A Liège, si vous empruntez le ravel urbain, vous croiserez sans doute plusieurs panneaux de signalisation étonnants. En rose, cette signalisation ludique a été placée délibérément par l'association urbAgora qui veut sensibiliser les adeptes de la mobilité douce. L'asbl liégeoise lance une enquête pour améliorer ce parcours de 6 kilomètres en ville destiné à la balade à pied ou à vélo.

L'association urbAgora a constaté que de plus en plus de monde empruntaient ce réseau urbain de promenade. Le long de la Meuse, entre Belle-Ile et Coronmeuse, on se bouscule parfois sur l'itinéraire pavé, surtout en période de beau temps.
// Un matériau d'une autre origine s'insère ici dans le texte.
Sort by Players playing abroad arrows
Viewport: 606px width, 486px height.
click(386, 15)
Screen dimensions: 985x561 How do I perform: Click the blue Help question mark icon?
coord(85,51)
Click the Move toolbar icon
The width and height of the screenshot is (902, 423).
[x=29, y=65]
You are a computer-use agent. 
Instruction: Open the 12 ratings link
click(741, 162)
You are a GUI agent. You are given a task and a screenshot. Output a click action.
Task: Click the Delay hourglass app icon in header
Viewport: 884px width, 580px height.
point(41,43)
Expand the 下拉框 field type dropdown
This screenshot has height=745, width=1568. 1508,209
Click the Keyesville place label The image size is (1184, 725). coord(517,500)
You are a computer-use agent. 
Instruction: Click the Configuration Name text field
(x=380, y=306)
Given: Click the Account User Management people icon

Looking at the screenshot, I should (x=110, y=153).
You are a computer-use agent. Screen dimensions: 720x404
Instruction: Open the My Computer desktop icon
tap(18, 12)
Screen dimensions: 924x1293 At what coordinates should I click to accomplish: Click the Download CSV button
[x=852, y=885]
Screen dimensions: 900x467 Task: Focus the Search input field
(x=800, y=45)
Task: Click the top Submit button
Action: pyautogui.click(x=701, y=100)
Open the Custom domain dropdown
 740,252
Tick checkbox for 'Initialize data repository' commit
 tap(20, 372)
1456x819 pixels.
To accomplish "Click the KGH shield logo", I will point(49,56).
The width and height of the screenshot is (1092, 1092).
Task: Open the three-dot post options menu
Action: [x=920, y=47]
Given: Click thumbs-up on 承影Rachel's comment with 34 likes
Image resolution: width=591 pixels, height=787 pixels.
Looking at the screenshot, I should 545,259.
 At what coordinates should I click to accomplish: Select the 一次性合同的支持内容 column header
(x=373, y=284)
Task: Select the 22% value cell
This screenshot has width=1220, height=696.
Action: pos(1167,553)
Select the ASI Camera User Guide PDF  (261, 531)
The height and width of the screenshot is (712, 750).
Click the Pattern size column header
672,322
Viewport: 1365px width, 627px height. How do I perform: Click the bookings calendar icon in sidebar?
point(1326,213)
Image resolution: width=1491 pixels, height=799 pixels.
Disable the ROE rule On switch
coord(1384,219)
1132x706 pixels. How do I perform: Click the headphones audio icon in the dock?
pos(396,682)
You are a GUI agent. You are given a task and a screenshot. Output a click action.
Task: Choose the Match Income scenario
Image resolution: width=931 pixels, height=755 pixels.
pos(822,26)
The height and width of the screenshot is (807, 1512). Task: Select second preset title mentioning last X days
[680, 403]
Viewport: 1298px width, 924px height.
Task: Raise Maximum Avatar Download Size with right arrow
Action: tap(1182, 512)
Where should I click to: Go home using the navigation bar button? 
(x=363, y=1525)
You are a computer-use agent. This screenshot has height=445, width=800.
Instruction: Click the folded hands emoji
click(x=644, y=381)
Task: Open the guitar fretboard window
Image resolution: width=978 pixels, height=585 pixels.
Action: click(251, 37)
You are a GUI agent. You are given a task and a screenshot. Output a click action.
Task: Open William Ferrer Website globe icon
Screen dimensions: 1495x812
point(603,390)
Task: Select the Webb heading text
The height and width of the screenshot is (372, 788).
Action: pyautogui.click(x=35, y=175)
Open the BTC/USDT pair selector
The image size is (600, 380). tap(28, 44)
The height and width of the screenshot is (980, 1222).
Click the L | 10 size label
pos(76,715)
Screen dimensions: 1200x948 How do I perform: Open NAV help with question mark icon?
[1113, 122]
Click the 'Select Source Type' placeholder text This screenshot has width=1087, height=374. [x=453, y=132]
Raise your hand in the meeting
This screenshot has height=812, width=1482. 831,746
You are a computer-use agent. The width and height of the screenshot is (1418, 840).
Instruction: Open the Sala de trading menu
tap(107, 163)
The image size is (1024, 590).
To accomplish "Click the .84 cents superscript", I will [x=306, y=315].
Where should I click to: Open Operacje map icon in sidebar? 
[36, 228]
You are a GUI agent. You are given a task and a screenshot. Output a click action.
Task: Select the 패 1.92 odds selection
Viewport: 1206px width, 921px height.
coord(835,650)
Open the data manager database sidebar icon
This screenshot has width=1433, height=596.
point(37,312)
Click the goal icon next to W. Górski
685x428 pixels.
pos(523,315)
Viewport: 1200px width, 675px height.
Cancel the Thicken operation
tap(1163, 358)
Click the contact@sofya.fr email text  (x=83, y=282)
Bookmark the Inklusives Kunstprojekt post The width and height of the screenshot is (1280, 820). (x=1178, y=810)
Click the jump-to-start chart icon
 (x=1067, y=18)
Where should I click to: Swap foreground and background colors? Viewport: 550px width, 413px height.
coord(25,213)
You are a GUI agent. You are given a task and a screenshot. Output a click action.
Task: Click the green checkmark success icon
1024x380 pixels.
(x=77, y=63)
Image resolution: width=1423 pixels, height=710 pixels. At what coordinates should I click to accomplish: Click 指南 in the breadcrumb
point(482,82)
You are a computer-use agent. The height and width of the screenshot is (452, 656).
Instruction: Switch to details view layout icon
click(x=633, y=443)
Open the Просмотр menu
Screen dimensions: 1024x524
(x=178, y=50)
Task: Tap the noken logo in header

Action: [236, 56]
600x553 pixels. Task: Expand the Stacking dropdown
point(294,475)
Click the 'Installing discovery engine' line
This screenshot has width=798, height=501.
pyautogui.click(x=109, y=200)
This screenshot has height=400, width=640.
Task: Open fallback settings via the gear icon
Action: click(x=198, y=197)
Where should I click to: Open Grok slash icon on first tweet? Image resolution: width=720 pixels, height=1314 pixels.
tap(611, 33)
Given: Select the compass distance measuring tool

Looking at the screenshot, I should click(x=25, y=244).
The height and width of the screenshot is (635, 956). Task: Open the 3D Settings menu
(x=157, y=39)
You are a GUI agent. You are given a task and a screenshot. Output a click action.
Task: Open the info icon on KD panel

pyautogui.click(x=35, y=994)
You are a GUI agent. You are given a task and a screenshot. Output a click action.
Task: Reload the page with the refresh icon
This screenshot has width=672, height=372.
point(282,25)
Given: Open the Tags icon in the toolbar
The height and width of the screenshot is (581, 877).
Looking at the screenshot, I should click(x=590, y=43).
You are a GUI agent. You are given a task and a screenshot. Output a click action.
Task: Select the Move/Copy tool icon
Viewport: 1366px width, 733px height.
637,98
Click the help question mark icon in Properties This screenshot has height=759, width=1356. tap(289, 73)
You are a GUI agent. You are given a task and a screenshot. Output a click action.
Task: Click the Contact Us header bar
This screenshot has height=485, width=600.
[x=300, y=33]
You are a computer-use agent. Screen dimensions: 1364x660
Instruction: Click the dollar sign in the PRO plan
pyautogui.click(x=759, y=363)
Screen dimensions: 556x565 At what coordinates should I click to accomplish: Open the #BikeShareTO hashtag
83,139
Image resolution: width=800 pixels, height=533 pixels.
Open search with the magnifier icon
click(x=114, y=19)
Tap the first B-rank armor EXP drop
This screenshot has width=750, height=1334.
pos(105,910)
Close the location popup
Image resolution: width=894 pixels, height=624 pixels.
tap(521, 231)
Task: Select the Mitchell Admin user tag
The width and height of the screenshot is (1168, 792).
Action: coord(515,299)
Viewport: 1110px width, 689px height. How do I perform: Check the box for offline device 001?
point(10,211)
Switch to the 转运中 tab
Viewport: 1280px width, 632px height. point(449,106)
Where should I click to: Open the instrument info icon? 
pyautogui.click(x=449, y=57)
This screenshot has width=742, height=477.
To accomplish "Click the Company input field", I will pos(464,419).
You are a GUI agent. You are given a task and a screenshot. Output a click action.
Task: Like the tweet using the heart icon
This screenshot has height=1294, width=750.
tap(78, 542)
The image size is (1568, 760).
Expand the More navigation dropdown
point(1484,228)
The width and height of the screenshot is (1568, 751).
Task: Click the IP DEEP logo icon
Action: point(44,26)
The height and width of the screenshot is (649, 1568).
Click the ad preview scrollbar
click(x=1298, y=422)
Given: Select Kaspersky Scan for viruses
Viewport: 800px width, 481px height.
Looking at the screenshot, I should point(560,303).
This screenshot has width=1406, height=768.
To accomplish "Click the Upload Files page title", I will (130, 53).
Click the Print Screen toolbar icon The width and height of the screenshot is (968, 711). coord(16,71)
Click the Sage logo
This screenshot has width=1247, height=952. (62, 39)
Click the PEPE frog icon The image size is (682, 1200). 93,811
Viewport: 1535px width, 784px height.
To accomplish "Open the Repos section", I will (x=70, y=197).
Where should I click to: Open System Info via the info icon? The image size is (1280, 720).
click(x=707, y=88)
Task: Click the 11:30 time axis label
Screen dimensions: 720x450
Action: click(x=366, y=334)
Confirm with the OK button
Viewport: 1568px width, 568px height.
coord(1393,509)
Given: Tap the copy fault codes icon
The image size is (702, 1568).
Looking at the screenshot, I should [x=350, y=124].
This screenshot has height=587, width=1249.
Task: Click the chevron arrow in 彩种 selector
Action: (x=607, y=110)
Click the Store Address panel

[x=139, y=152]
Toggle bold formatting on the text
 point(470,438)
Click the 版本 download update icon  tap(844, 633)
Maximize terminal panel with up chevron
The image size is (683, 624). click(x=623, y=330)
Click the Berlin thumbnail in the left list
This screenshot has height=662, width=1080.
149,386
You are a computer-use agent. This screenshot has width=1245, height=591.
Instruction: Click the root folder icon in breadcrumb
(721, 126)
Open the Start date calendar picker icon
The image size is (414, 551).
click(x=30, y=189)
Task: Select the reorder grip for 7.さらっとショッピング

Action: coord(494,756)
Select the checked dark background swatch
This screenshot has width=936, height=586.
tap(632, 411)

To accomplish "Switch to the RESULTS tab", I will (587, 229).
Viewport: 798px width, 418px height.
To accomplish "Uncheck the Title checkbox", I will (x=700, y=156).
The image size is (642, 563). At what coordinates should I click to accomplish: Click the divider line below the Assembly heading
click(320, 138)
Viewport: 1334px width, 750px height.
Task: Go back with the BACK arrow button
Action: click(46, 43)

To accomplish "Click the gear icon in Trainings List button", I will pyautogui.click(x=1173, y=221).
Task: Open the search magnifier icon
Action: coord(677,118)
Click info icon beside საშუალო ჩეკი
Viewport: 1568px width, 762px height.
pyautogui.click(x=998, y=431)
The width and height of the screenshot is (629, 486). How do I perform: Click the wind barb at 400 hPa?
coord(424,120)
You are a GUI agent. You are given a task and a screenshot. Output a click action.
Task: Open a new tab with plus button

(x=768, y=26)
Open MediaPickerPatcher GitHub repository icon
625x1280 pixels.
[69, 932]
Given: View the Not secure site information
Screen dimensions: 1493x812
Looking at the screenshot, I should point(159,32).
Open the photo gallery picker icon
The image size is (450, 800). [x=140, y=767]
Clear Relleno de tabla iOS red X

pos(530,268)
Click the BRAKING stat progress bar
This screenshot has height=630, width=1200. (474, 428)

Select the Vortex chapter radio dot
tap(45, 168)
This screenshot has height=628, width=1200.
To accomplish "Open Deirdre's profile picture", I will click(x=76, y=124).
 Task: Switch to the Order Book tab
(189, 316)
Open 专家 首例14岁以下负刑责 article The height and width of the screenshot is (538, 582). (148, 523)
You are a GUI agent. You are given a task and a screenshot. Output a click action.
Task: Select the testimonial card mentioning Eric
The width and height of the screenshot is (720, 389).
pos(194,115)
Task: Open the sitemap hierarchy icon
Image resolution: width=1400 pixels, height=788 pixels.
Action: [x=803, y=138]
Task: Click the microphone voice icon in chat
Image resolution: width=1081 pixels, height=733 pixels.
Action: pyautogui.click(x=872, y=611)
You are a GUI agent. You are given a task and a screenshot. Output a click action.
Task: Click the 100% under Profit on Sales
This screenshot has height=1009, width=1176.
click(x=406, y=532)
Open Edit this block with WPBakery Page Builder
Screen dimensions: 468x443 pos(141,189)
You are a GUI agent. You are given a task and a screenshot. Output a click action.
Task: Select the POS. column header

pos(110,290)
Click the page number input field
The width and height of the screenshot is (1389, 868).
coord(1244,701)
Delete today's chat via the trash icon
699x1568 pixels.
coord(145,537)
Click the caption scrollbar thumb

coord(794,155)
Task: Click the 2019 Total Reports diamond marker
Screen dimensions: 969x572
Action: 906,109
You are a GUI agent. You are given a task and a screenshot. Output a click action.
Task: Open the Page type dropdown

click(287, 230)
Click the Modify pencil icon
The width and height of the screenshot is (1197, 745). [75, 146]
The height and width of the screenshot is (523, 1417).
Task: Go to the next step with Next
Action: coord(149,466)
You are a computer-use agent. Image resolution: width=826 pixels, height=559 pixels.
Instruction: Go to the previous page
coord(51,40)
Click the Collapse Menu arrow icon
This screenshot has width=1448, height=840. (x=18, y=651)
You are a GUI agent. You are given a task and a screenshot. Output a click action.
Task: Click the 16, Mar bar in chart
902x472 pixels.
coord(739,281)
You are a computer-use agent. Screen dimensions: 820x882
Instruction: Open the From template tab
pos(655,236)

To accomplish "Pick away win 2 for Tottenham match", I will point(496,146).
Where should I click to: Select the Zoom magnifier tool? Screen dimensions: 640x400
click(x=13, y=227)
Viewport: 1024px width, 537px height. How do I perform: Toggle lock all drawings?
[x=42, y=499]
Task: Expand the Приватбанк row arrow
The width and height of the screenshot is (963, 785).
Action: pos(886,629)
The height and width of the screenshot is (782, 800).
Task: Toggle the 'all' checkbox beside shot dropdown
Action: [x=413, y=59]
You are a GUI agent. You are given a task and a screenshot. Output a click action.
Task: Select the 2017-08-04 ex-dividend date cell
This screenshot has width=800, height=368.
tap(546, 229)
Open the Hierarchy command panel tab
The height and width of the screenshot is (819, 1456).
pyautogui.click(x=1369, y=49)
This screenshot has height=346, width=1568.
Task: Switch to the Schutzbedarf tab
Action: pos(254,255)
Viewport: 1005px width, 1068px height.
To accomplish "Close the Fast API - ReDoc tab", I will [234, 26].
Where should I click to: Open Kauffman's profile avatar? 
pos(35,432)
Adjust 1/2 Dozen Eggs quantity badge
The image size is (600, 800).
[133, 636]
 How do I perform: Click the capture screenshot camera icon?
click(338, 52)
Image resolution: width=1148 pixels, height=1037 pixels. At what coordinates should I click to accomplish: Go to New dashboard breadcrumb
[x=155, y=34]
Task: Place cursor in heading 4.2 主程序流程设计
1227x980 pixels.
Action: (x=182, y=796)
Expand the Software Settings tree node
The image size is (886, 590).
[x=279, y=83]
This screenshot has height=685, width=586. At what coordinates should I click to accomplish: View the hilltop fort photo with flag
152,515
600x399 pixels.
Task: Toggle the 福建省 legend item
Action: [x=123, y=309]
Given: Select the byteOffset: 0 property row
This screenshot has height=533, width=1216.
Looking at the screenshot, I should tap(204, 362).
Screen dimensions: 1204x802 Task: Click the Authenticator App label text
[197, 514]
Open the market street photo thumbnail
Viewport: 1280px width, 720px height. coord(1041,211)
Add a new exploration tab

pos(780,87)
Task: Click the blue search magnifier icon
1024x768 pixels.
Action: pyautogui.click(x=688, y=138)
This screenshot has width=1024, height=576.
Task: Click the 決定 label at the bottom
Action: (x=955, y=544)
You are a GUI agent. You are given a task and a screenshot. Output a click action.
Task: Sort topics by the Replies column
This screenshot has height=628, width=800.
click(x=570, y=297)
Comme l'explique Laurent Nisen (un des membres de l'asbl urbAgora). "Cela concerne les cyclistes quotidiens qui se rendent à leur travail, les gens qui se promènent, les gens qui promènent leurs chiens, les touristes, les gens en trottinette ou en patins ainsi que des personnes circulant en véhicule à assistance électrique. Il y a vraiment une diversité d’utilisateurs qui induit des conflits dû aux limites de l’infrastructure elle-même".

Une cohabitation difficile

Les exemples sont nombreux pour expliquer les difficultés rencontrées par les usagers du Ravel. Que ce soit un joggeur surpris par un vélo trop rapide ou une laisse de chien qui entrave le passage d'un cycliste.

"Les conflits sont souvent entre cyclistes et piétons, rappelle Laurent Nissen. Certains piétons pensent que les cyclistes ne sont pas légitimes sur le Ravel. Certains cyclistes omettent de sonner et ainsi d’avertir de leur présence maintenant on les comprend aussi car, quelques fois, les piétons ont des réactions inattendues. Ce sont toute une série de difficultés qui apparaissent et qui ne sont pas nécessairement évidentes à résoudre. On compte, bien entendu sur le faire plaît et la politesse des uns et des autres. Mais les attentes des uns et des autres ne vont pas toujours dans le même sens et les gens ne se comprennent pas nécessairement".

En cause aussi parfois, l'aménagement du réseau le long des quais.

Laurent Nissen: "Il y a des arbres qui étaient là au départ, des bancs, des bites d’amarrage, des réverbères, des chicanes pour les escaliers descendant aux quais et des pavés sur pointe. L’ensemble constitue une série de difficultés, de rétrécissements et de problèmes potentiels pour les utilisateurs".

En lançant cette enquête, l’asbl urbAgora espère sensibiliser les utilisateurs du Ravel pour qu'ils lui transmettent leurs remarques et propositions. L'association les répercutera ensuite auprès des pouvoirs publics.